「武将列伝」シリーズの「源平篇」。採り上げられる人物は、「悪源太義平」、「平清盛」、「源頼朝」、「木曾義仲」、「源義経」、「楠木正成」の6名。私は著者の本シリーズや「悪人列伝」シリーズを愛好している者だが、本書は以下の特徴があると思う。
(1) 他作品と比較して、有名人が揃っている。
(2) 楠木正成を除くと、題名通り、源平の戦いを彩った人物ばかりで、この時代に興味を持っている方には格好の書である。

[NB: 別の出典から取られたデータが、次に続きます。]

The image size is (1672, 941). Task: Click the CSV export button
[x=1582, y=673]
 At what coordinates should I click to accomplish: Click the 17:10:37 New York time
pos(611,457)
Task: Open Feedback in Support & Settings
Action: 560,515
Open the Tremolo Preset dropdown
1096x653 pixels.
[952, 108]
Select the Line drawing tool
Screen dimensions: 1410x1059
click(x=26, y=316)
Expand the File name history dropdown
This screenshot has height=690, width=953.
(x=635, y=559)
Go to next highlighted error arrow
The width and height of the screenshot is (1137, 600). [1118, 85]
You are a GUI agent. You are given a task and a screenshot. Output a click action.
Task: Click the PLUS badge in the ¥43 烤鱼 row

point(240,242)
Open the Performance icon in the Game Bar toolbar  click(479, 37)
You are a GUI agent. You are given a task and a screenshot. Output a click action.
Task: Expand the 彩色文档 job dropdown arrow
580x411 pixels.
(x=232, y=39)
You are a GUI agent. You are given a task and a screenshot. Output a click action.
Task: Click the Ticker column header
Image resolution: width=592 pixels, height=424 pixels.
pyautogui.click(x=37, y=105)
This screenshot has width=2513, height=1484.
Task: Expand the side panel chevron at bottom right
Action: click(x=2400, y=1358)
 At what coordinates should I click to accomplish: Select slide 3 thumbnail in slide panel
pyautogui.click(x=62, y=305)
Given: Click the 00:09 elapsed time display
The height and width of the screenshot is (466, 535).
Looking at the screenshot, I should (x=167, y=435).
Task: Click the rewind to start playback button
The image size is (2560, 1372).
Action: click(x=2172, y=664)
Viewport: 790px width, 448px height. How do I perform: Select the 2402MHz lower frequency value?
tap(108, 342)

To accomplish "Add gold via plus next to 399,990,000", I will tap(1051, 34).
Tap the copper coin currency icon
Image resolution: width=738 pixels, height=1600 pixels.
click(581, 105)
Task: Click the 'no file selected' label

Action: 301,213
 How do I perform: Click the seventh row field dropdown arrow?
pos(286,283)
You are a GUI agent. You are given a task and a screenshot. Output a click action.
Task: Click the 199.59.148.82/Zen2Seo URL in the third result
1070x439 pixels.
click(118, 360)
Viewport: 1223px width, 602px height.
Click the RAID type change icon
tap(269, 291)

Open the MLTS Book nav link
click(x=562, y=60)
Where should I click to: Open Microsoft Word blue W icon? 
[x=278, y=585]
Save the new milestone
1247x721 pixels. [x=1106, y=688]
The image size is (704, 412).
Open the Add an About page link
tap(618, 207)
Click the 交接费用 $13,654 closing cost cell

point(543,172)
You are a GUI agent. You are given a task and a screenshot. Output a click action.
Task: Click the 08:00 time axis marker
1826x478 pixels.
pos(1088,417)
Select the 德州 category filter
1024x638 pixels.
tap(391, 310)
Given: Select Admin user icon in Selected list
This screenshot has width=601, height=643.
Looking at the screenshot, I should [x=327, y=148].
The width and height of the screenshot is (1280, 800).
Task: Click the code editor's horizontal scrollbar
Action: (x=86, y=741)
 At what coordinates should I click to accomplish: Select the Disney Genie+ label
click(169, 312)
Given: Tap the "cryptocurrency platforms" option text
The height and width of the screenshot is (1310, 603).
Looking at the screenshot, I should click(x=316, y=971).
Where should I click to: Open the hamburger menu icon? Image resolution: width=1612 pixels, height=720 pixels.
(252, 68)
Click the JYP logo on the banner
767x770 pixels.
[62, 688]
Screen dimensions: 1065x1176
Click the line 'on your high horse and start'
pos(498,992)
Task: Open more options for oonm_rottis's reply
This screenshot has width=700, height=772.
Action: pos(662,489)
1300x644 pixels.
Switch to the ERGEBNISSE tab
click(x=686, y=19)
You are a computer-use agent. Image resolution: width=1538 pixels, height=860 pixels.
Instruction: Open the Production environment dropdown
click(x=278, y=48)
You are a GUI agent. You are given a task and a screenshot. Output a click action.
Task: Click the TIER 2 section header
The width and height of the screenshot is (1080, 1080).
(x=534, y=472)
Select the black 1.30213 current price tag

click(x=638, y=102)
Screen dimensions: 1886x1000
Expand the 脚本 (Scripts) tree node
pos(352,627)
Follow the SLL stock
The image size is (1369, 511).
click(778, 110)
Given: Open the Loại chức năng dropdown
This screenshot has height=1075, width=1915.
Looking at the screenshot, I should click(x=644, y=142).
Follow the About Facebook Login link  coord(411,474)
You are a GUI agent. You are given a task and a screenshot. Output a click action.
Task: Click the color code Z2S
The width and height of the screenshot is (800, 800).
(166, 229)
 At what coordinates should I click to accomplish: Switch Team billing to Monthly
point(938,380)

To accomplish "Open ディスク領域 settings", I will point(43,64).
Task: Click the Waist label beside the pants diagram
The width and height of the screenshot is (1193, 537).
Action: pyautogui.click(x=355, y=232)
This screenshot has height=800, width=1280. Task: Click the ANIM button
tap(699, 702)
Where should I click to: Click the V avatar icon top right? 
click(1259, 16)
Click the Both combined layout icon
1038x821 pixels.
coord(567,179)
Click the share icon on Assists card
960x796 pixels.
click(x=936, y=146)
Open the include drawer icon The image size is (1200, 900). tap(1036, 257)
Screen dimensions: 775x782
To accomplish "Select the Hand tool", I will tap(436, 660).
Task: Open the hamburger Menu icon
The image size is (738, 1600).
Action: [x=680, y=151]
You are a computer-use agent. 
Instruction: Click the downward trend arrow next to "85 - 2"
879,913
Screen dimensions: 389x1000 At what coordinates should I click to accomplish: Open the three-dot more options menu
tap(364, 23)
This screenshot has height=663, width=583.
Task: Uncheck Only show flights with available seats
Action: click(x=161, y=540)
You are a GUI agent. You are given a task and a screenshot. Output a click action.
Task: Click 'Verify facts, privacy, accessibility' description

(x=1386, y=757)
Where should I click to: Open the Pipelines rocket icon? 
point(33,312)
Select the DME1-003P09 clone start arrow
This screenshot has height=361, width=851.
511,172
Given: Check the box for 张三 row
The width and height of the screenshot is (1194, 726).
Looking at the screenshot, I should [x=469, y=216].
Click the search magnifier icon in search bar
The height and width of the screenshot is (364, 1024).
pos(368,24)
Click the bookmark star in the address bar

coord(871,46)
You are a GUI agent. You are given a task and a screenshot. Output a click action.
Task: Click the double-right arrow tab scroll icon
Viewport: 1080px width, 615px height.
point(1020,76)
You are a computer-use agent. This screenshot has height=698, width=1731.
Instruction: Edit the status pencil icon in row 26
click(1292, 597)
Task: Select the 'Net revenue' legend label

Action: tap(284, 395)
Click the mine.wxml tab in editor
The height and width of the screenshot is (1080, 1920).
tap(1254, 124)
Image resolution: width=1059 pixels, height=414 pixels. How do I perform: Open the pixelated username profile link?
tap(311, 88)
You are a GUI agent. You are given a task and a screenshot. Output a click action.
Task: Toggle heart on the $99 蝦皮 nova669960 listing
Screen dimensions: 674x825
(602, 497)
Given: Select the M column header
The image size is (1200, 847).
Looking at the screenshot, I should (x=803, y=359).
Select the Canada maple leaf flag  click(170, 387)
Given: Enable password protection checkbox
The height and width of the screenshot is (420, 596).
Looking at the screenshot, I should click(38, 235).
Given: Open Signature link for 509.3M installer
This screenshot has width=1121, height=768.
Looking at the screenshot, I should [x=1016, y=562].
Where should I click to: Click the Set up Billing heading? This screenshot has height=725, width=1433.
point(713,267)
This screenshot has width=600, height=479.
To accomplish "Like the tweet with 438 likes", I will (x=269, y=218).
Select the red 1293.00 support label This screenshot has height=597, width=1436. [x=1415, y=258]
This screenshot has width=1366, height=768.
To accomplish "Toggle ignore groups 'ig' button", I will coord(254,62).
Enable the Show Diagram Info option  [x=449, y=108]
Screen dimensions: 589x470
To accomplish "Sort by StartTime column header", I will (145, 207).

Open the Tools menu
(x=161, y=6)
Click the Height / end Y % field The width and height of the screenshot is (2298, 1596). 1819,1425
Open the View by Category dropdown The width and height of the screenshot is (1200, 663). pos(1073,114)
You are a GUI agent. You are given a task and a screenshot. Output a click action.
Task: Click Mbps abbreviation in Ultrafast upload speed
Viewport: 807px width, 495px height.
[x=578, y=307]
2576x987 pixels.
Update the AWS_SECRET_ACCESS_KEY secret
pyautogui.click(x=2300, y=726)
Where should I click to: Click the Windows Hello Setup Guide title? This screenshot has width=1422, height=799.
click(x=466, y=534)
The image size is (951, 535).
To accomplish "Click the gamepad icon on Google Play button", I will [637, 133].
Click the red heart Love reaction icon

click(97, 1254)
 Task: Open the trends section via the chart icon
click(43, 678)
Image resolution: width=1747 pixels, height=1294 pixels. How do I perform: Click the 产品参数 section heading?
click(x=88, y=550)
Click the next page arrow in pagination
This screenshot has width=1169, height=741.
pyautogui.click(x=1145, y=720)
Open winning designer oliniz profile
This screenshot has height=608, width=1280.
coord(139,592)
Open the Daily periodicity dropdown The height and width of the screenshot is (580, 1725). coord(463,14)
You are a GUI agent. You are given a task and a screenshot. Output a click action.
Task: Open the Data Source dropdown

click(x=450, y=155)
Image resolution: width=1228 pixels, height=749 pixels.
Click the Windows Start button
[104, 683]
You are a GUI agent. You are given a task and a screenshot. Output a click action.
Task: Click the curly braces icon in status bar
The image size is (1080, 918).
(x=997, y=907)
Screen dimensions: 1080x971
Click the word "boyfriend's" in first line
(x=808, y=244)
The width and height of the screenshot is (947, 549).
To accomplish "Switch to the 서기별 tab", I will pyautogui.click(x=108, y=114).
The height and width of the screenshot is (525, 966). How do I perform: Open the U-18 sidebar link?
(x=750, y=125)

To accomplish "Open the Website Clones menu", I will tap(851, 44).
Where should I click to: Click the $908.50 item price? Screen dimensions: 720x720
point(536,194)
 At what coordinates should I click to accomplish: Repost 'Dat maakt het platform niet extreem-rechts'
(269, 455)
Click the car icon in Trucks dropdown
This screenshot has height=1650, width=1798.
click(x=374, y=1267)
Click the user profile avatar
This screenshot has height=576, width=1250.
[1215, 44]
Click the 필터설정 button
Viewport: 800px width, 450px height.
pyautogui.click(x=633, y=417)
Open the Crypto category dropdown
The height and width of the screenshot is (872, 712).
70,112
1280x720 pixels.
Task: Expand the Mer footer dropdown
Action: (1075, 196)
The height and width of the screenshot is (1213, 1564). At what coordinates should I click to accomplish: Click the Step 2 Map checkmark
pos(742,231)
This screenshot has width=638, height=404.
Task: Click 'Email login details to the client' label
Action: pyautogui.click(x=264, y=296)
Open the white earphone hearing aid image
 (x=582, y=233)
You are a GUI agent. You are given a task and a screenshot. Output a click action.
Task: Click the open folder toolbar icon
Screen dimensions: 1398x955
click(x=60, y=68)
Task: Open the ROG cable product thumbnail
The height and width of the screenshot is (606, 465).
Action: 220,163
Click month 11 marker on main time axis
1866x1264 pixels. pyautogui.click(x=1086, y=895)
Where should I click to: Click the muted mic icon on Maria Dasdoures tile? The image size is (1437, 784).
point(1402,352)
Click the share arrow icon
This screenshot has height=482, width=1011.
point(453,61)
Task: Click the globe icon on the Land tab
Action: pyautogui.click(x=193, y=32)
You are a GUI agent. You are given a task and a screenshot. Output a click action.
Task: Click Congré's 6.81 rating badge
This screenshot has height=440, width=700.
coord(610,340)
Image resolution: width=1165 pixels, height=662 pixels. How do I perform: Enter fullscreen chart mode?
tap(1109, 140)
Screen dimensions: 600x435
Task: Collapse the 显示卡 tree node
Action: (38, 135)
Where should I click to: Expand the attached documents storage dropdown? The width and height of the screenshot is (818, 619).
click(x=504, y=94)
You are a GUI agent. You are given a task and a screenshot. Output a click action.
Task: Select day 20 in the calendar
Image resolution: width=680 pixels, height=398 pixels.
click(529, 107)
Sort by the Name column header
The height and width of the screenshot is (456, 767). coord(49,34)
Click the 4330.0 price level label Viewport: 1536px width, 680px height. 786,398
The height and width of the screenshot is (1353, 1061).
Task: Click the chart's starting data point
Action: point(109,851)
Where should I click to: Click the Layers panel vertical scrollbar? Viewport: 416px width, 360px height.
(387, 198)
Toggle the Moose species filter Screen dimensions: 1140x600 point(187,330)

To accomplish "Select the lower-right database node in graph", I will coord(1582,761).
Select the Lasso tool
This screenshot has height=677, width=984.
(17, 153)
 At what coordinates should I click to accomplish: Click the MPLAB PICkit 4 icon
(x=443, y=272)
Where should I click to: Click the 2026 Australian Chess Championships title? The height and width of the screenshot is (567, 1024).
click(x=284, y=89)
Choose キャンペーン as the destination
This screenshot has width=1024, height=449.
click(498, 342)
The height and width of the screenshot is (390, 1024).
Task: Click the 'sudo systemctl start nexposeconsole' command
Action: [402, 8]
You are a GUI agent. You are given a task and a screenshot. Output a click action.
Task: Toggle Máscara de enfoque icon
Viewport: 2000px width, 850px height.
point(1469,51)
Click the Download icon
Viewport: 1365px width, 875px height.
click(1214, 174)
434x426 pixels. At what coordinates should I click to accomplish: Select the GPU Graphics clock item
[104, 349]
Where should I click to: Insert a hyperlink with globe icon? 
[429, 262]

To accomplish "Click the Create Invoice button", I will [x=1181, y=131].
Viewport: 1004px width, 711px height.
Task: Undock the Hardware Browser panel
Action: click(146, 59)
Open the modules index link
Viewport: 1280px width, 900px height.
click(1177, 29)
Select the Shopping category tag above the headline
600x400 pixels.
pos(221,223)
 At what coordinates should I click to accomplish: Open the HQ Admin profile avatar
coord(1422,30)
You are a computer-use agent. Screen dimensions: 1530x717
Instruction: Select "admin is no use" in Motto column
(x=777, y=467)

相変わらず綿密な史料調査の下、自由な発想で各人物が描かれている。この独自の観察眼が著者の持ち味であろう。自分の好みを隠さない所にも好感が持てる。例えば、「悪源太」に関しては、歴史上余り評判は良くないのだが、その一徹で潔い生き方を高く買っているようである。他作品を見ても、智略・策謀の持ち主よりはこうした一徹(かつ清廉)な人物に対する評価が高い。また、何度聴いても判然としない保元・平治の乱の際の人間関係も各編に渡って重層的に上手く描かれている。特に、源平共に一族内で敵味方となって闘った保元の乱の後、平氏だけが隆盛を誇った理由が明快に説明されている。「悪人列伝」中の「北条政子」編と重なる部分もあるが、挙兵前後の頼朝の様子も子細に描かれている。また、これも悪評のある義仲を悲劇の人と捉え、多くの筆を割いてその立場を明らかにしている点も貴重である。義経に関しては、個々の合戦や天才的軍事能力ではなく、その人生を淡々と追っている印象。正成は魅力的な人物で、その人柄は著者好みであろうが、本書の中では浮いている感じが否めない。
対象人物以外の他の人物の豊富なエピソードや時代の空気・流れが巧みに織り込まれており、本書の密度を濃い物にしている。上述の通り、各編が重層的に構成されており、本シリーズの代表作と言って良い程の充実した内容だと思う。